Removía la tierra negra con una pala mientras ella corría por allí riéndose y
fingiendo que le daban miedo los gusanos que yo desenterraba. A fines de abril
había que comenzar a plantar. Ella se quedaba en los pequeños senderos entre
los plantíos con una bolsa de papel en la mano llena de semillas. Me las iba
pasando poco a poco para enterrarlas en la tierra cálida y blanda.
Por
un momento quedó en suspenso la voz del hombre que hablaba en la penumbra.
–Yo
la amaba –dijo–. No soy un tonto. Aún la amo. Allí, al ponerse el sol en las
tardes primaverales, me arrastraba por el suelo hacia ella y me humillaba a sus
pies. Le besaba los zapatos y los tobillos. Cuando el dobladillo de su vestido
me rozaba la cara yo temblaba. Y al cabo de dos años de esa vida descubrí que
se las había ingeniado para tener otros tres amantes que acudían regularmente a
nuestra casa mientras yo estaba en el trabajo; no quise tocarlos ni a ellos ni
a ella. Me limité a mandarla a casa de su madre y no dije nada. No había qué
decir. Tenía cuatrocientos dólares en el banco y se los di. No le pedí
explicaciones. No dije nada. Una vez que se fue lloré como un niño tonto. Muy
pronto tuve la oportunidad de vender la casa y le envié el dinero.
Wash
Williams y George Willard se levantaron de la pila de durmientes y caminaron a
lo largo de las vías del tren hacia la ciudad. El operador terminó su relato
apresuradamente y sin tomar aliento.
–Su
madre me mandó llamar –dijo–. Me escribió una carta y me pidió que fuera a su
casa en Dayton. Cuando llegué era de noche, más o menos a esta misma hora.
La
voz de Williams se elevó hasta casi gritar.
–Me
senté en el recibidor de esa casa y ahí permanecí durante dos horas. Su madre
me hizo entrar y me dejó allí. Tenían una casa elegante. Eran lo que suele
llamarse gente respetable. En la habitación había sillas lujosas y un sofá. Yo
temblaba de pies a cabeza. Odiaba a los hombres que, según yo, habían abusado
de ella. Estaba harto de vivir solo y quería que ella volviera. Cuanto más
esperaba, más ingenuo y tierno me ponía. Pensé que si ella entraba y tan solo
me rozaba con la mano quizá me desmayaría. Ansiaba perdonar y olvidar.
Wash
Williams se detuvo y miró a George Willard. El cuerpo del muchacho se
estremecía como de frío. De nuevo la voz del hombre se tornó suave y baja.
–Entró
en la habitación desnuda –continuó–. Su madre lo planeó todo. Mientras yo
esperaba, su madre estaba quitándole la ropa, probablemente convenciéndola para
que hiciera eso. Primero oí voces en la puerta que daba a un pequeño pasillo y
luego se abrió suavemente. La joven estaba avergonzada y se mantuvo
completamente inmóvil mirando al piso. La madre no entró en la habitación.
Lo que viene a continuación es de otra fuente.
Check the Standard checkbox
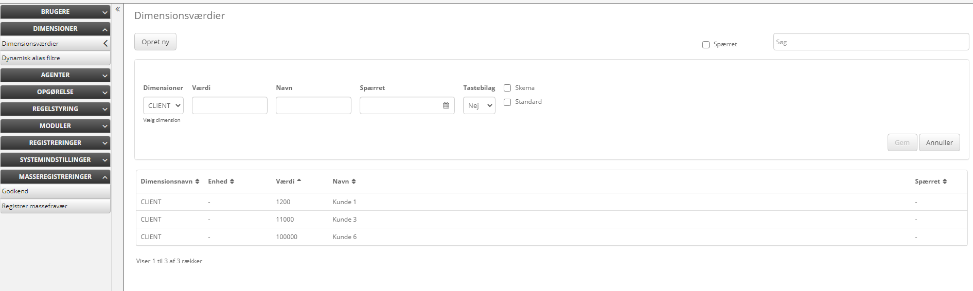This screenshot has width=973, height=291. [x=507, y=102]
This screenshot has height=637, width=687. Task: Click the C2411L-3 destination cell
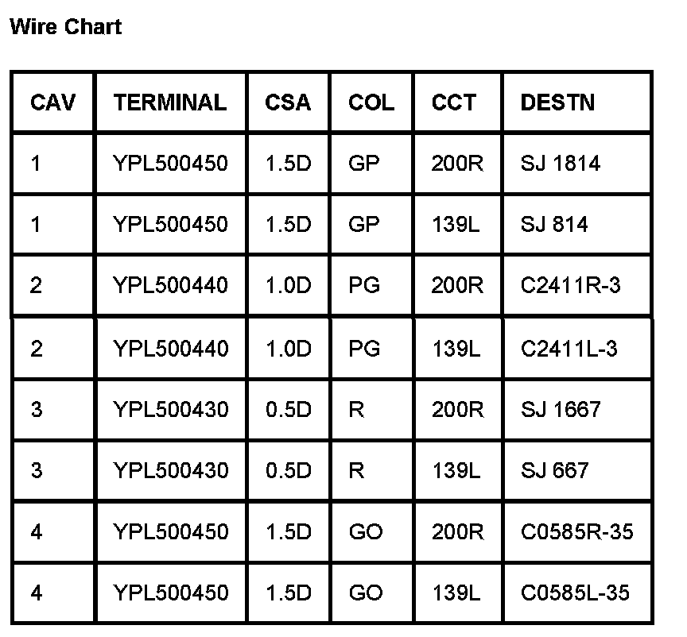coord(569,349)
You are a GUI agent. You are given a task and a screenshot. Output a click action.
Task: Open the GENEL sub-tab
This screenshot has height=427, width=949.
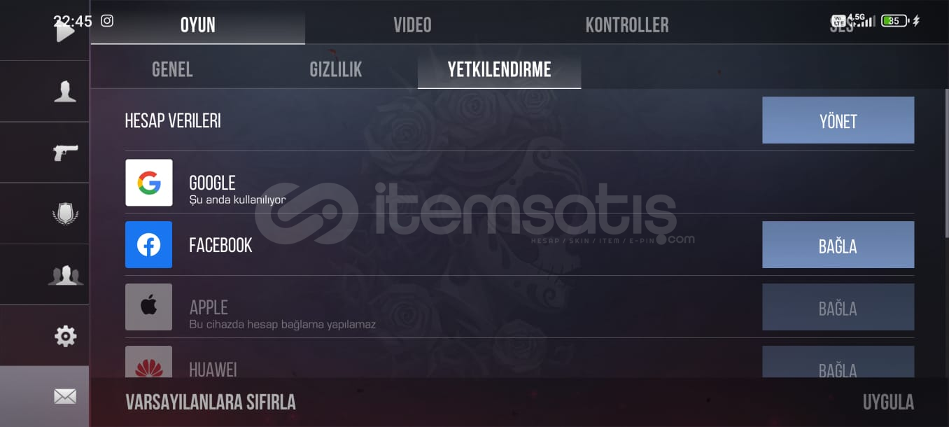(172, 69)
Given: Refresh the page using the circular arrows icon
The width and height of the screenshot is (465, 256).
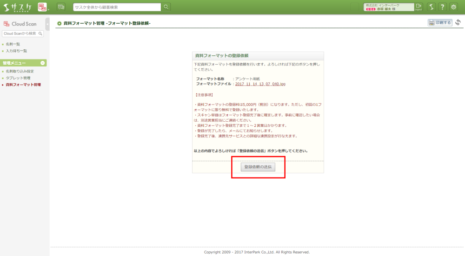Looking at the screenshot, I should point(458,23).
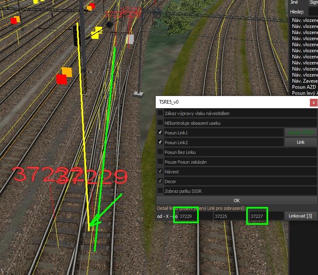Confirm the dialog with OK
The image size is (318, 275).
click(x=236, y=200)
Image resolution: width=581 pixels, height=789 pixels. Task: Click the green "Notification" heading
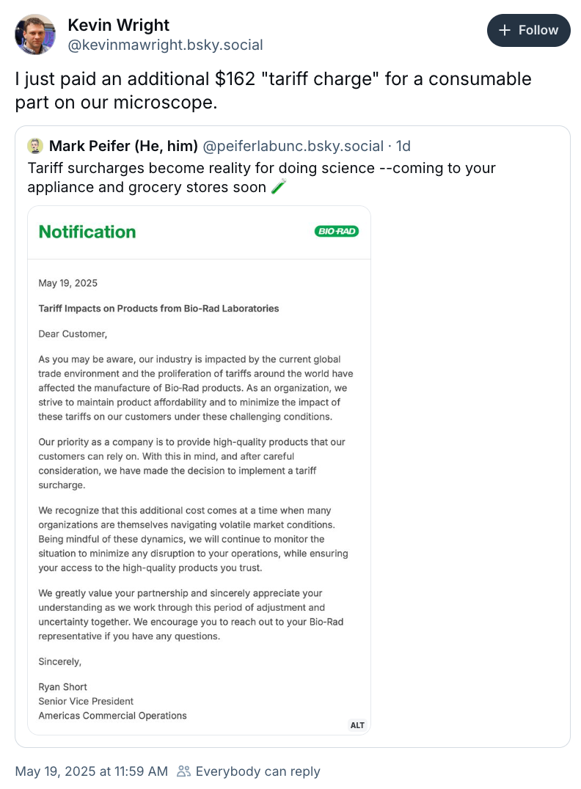coord(87,232)
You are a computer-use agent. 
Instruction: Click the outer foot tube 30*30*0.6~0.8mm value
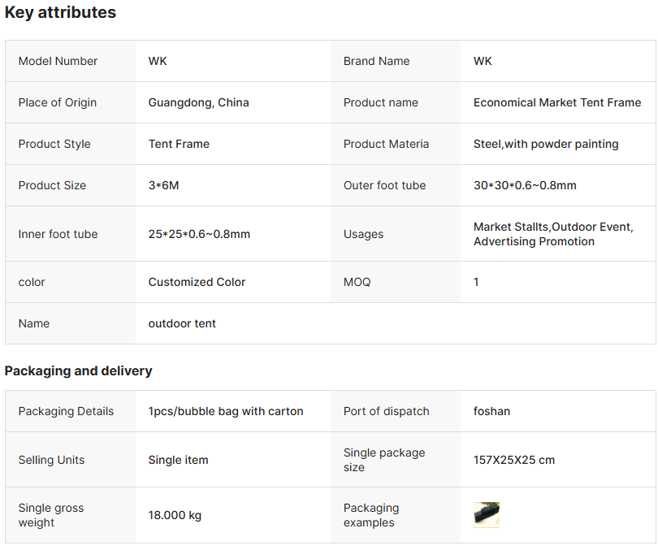[525, 185]
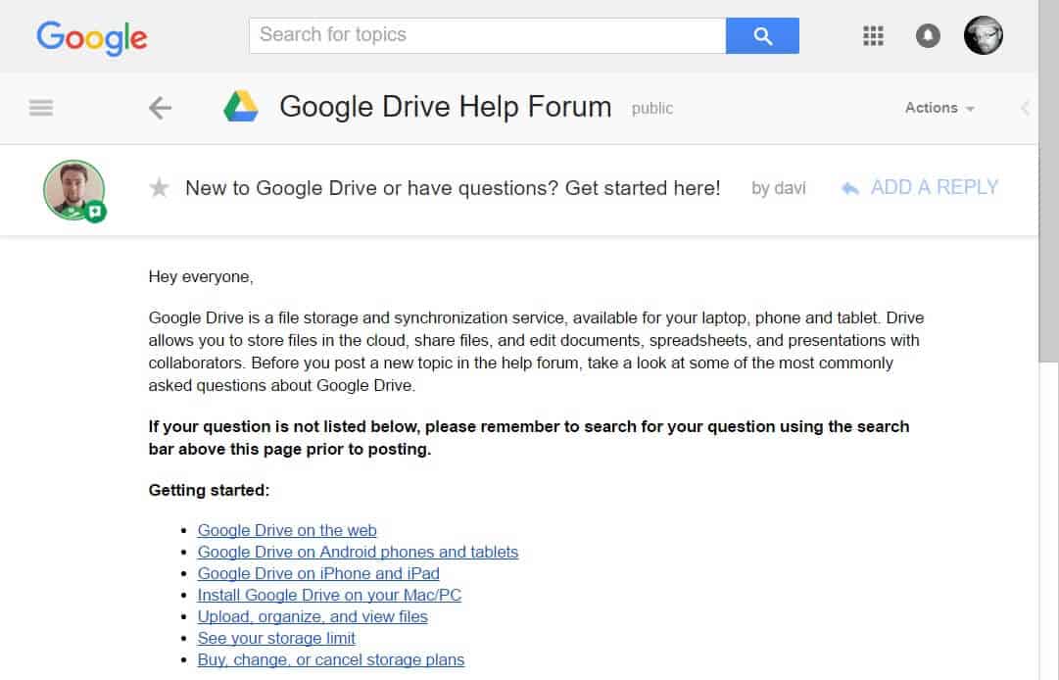Viewport: 1059px width, 680px height.
Task: Open the notifications bell
Action: (928, 34)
Al
empujar a la chica por la puerta se quedó esperando en el pasillo, esperando
que nosotros… bueno, ya ve… esperando.
George
Willard y el operador de telégrafos llegaron a la calle principal de Winesburg.
Las luces de las vitrinas de las tiendas estaban, encendidas y brillaban sobre
las banquetas. La gente paseaba riendo y platicando. El joven reportero se
sintió enfermo y débil. En su imaginación, también se vio viejo y deforme.
–No
maté a la madre –dijo Wash Williams mirando a lo largo de la calle–. Le pegué
una sola vez con una silla y luego llegaron los vecinos y se la llevaron.
Gritaba tan fuerte… ¿ve usted? Ya nunca tendré oportunidad de matarla. Murió de
una fiebre al cabo de un mes de que sucedió eso.